▶ Material for this exercise
_____

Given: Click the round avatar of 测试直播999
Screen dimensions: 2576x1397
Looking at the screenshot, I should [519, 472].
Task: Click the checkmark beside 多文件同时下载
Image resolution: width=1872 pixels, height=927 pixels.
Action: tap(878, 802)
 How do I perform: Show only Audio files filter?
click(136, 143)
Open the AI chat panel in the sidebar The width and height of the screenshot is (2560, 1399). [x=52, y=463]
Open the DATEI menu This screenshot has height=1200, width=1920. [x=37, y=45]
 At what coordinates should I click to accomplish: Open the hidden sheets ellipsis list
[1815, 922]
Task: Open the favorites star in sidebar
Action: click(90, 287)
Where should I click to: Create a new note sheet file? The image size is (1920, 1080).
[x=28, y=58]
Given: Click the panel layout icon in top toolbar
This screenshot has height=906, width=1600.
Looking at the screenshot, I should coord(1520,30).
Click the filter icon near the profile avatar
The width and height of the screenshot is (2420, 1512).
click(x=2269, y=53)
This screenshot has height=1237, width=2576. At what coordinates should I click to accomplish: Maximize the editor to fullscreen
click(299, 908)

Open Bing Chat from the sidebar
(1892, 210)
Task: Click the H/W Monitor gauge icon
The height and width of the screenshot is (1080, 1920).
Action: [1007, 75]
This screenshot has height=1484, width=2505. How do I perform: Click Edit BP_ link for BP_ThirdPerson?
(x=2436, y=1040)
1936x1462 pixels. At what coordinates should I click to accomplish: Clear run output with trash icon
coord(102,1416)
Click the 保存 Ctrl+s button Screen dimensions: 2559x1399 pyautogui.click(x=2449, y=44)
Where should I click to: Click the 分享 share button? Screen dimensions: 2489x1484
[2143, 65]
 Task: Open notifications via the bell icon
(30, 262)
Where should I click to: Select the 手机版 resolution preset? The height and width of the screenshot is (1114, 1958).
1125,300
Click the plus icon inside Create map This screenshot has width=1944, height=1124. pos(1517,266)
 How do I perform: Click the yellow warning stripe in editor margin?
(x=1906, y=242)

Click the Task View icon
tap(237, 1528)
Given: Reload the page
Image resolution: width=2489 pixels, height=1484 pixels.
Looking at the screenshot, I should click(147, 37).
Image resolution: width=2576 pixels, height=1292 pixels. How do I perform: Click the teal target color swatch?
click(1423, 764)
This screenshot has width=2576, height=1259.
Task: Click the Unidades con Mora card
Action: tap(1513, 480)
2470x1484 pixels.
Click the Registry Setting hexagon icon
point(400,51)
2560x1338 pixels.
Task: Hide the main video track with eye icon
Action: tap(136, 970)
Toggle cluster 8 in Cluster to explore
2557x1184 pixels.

_____

▶ The task
Above are the entries; repeat their lines exactly, from the first through the one that contains "Open the DATEI".

▶ Result below
Given: Click the round avatar of 测试直播999
Screen dimensions: 2576x1397
Looking at the screenshot, I should [519, 472].
Task: Click the checkmark beside 多文件同时下载
Image resolution: width=1872 pixels, height=927 pixels.
Action: tap(878, 802)
 How do I perform: Show only Audio files filter?
click(136, 143)
Open the AI chat panel in the sidebar The width and height of the screenshot is (2560, 1399). [x=52, y=463]
Open the DATEI menu This screenshot has height=1200, width=1920. [x=37, y=45]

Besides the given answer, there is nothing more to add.